You also need to take into account heavy bursts of traffic, where receivers might store significant numbers of messages in their socket buffers, and it can take time for the receivers to work their way through all of them.

But you don't want to make the repository-disk-write-delay larger than necessary because it can lead to very high memory usage in the Store.

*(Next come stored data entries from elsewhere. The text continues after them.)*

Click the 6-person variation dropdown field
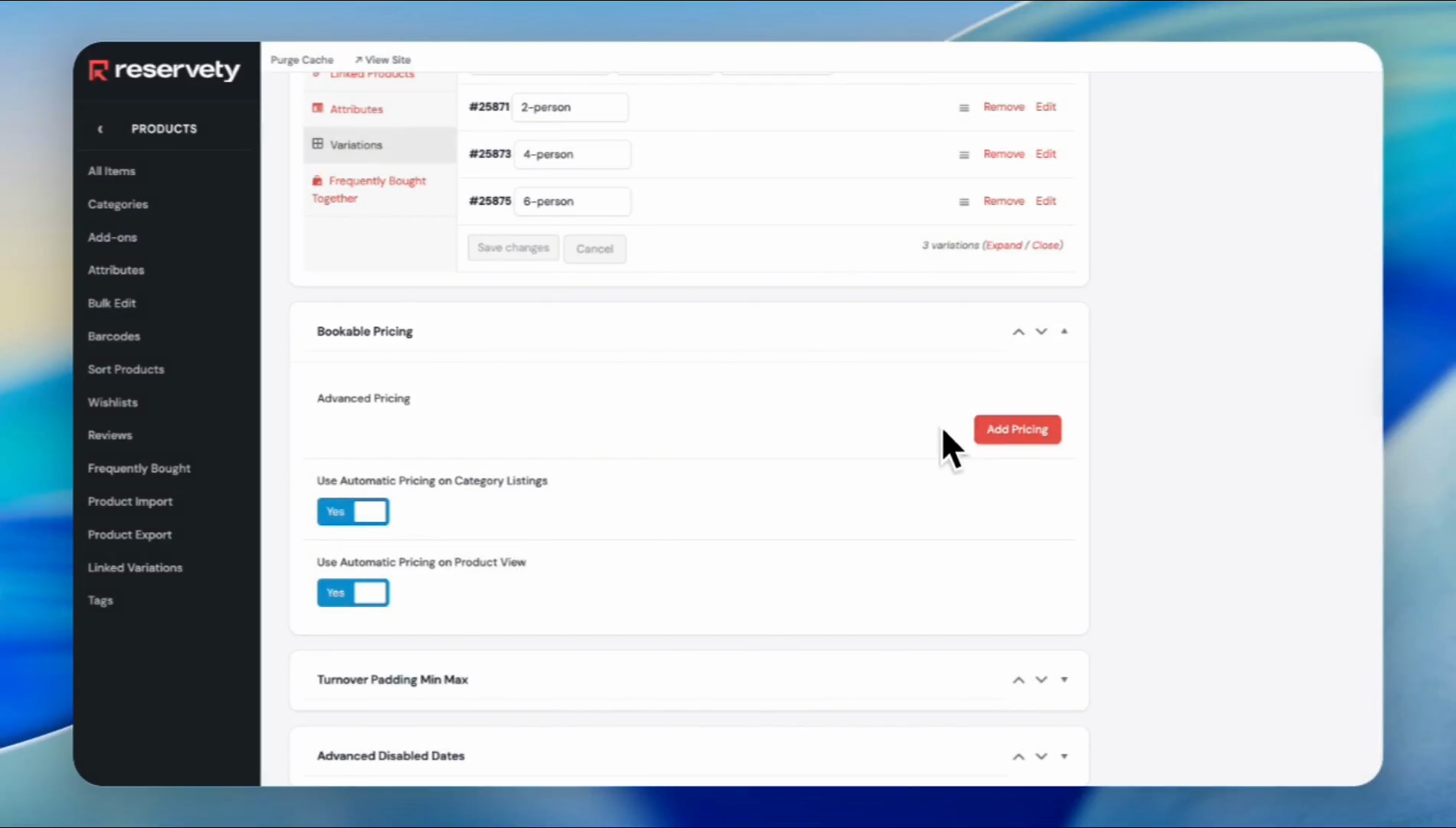tap(572, 202)
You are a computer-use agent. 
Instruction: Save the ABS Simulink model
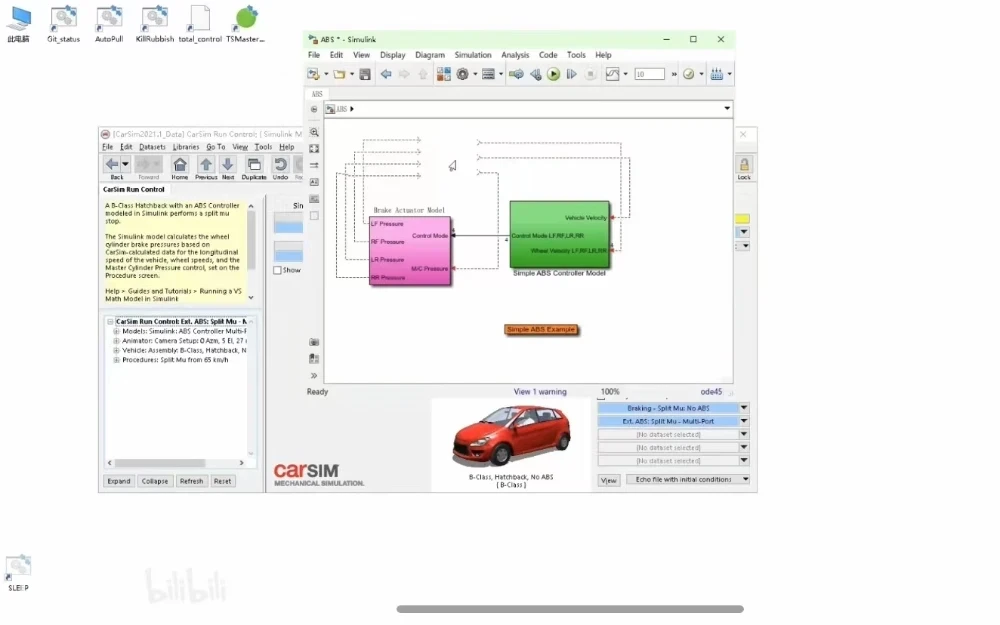365,75
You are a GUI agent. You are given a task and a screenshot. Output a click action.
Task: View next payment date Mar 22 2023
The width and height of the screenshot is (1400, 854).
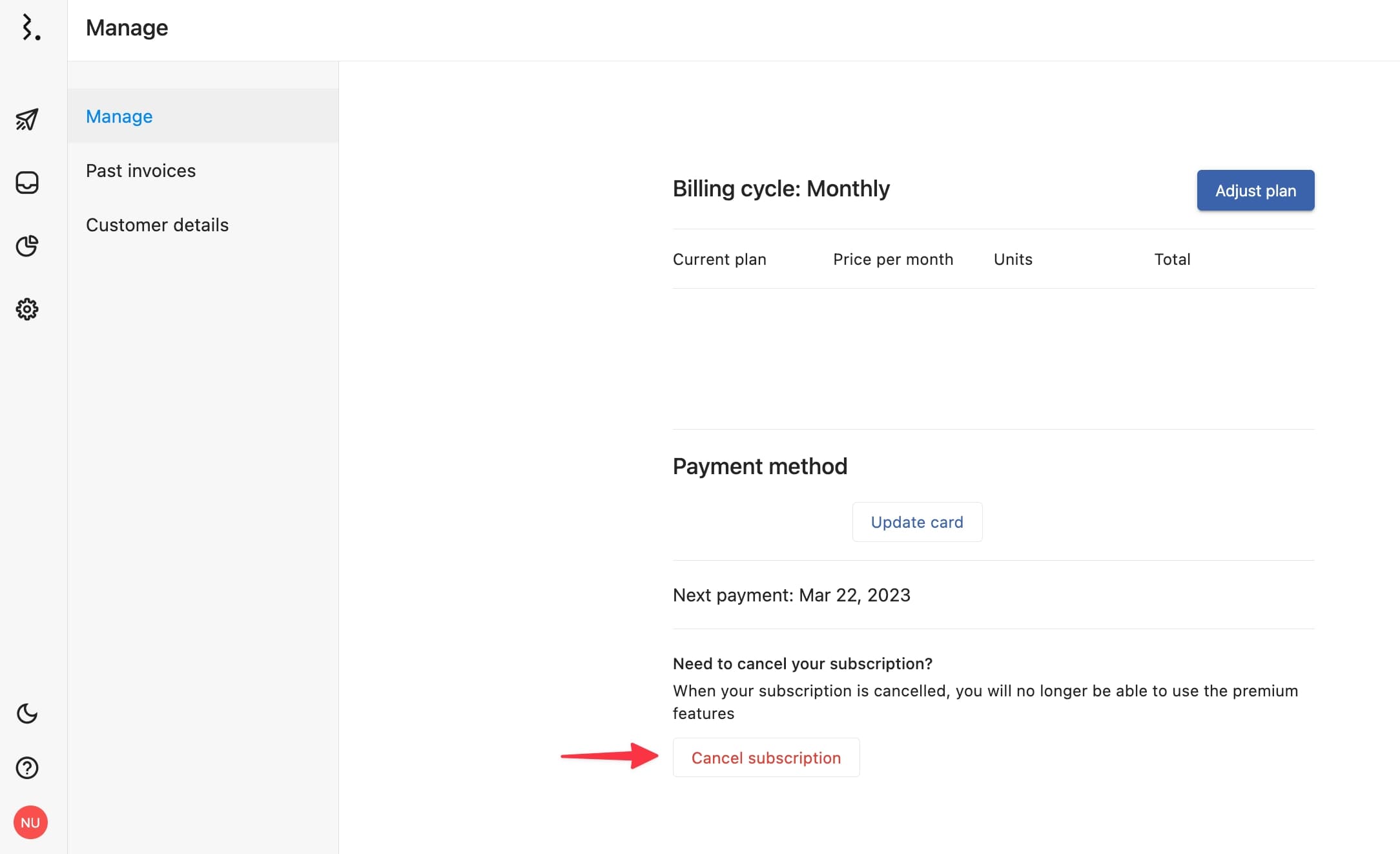[x=792, y=595]
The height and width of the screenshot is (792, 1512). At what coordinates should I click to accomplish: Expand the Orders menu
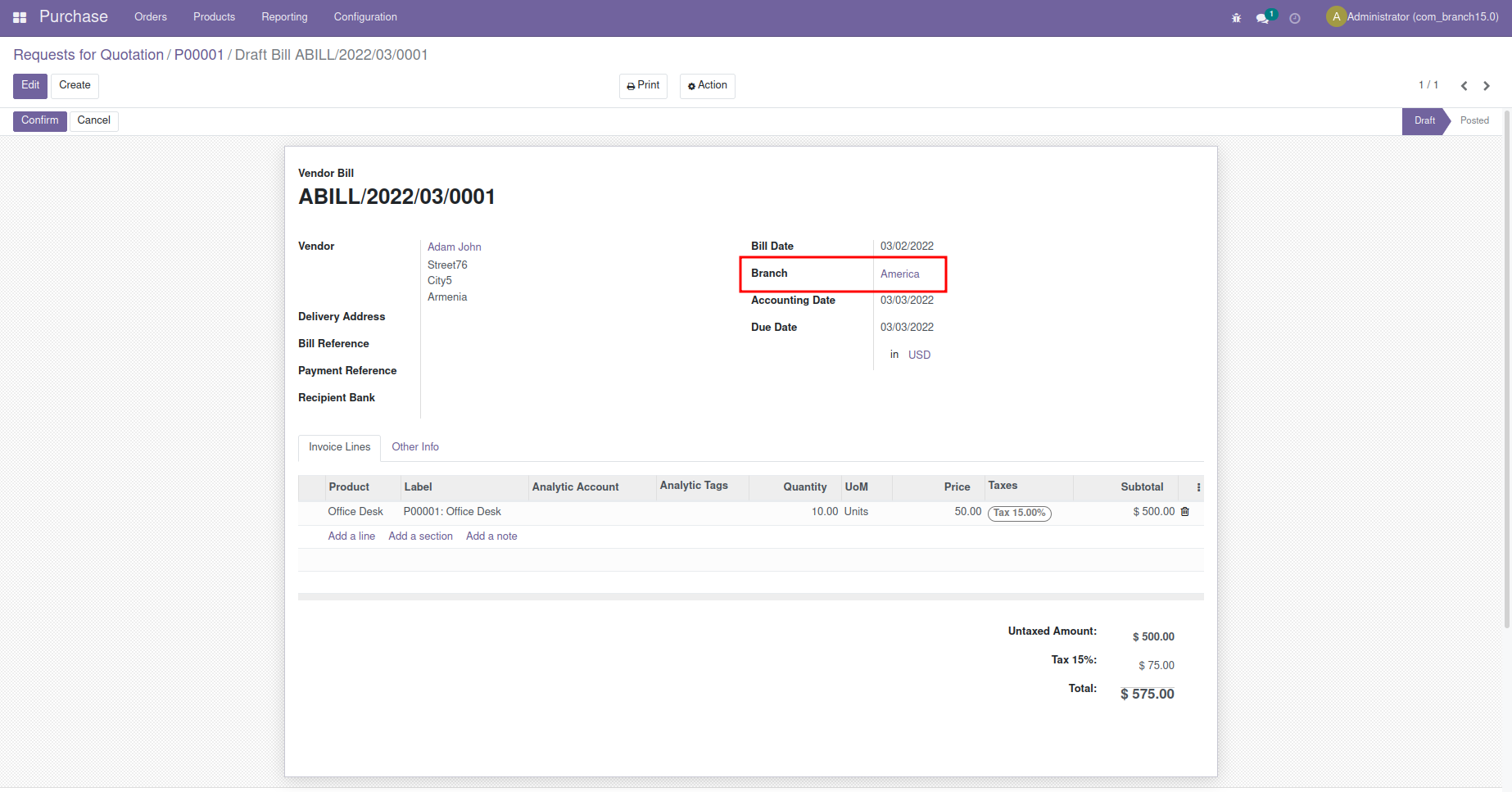click(x=150, y=17)
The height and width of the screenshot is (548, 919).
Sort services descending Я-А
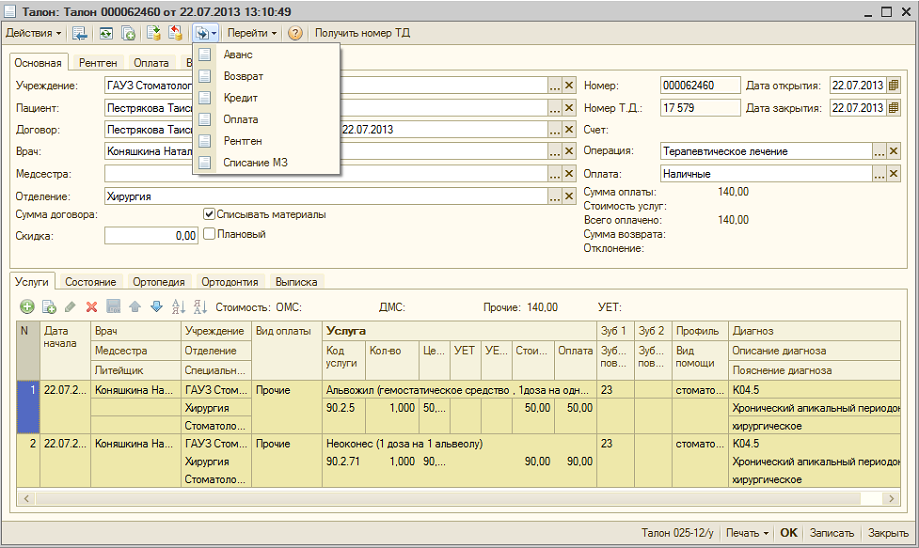200,307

We generally see repository-disk-write-delay being set to values as low as 1000 (1 sec) and as high as 5000 (5 sec).

The following formulas calculate minimum recommended values of some configuration options:

ume_flight_size = 3 * (ume_ack_batching_interval/1,000) * avg_msg_rate
ume_flight_size_bytes = ume_flight_size * avg_msg_size
ume_repository_size_threshold =
        (avg_msg_size * avg_msg_rate * (repository-disk-write-delay/1,000))
        + ume_flight_size_bytes
ume_repository_size_limit = 1.2 * ume_repository_size_threshold

If Topic Option "stability-ack-minimum-number" is greater than 1, the value of Topic Option "stability-ack-interval" needs to be added in as follows:

ume_flight_size = 3 * ((ume_ack_batching_interval + stability-ack-interval)/1,000)
                  * avg_msg_rate

The other parameters must then be recalculated.

For example:

avg_msg_size = 1024 bytes            (hypothetical use case)
avg_msg_rate = 10,000 datagrams/sec  (hypothetical use case)
repository-disk-write-delay = 2500  (2.5 sec, chosen by user)

ume_flight_size = 3 * (100/1000) * 10000 = 3000
ume_flight_size_bytes = 3000 * 1024 = 3,072,000
ume_repository_size_threshold = (1024 * 10000 * (2500/1000)) + 3072000 = 28,672,000
ume_repository_size_limit = 1.2 * 28672000 = 34,406,400

Note that application deviations (e.g. bursts) from the averages can result in unexpected disk writes and blocking imposed on the source. To reduce the chances of blocking, the values for avg_msg_size and/or avg_msg_rate can be increased (with the subsequent configuration values recalculated).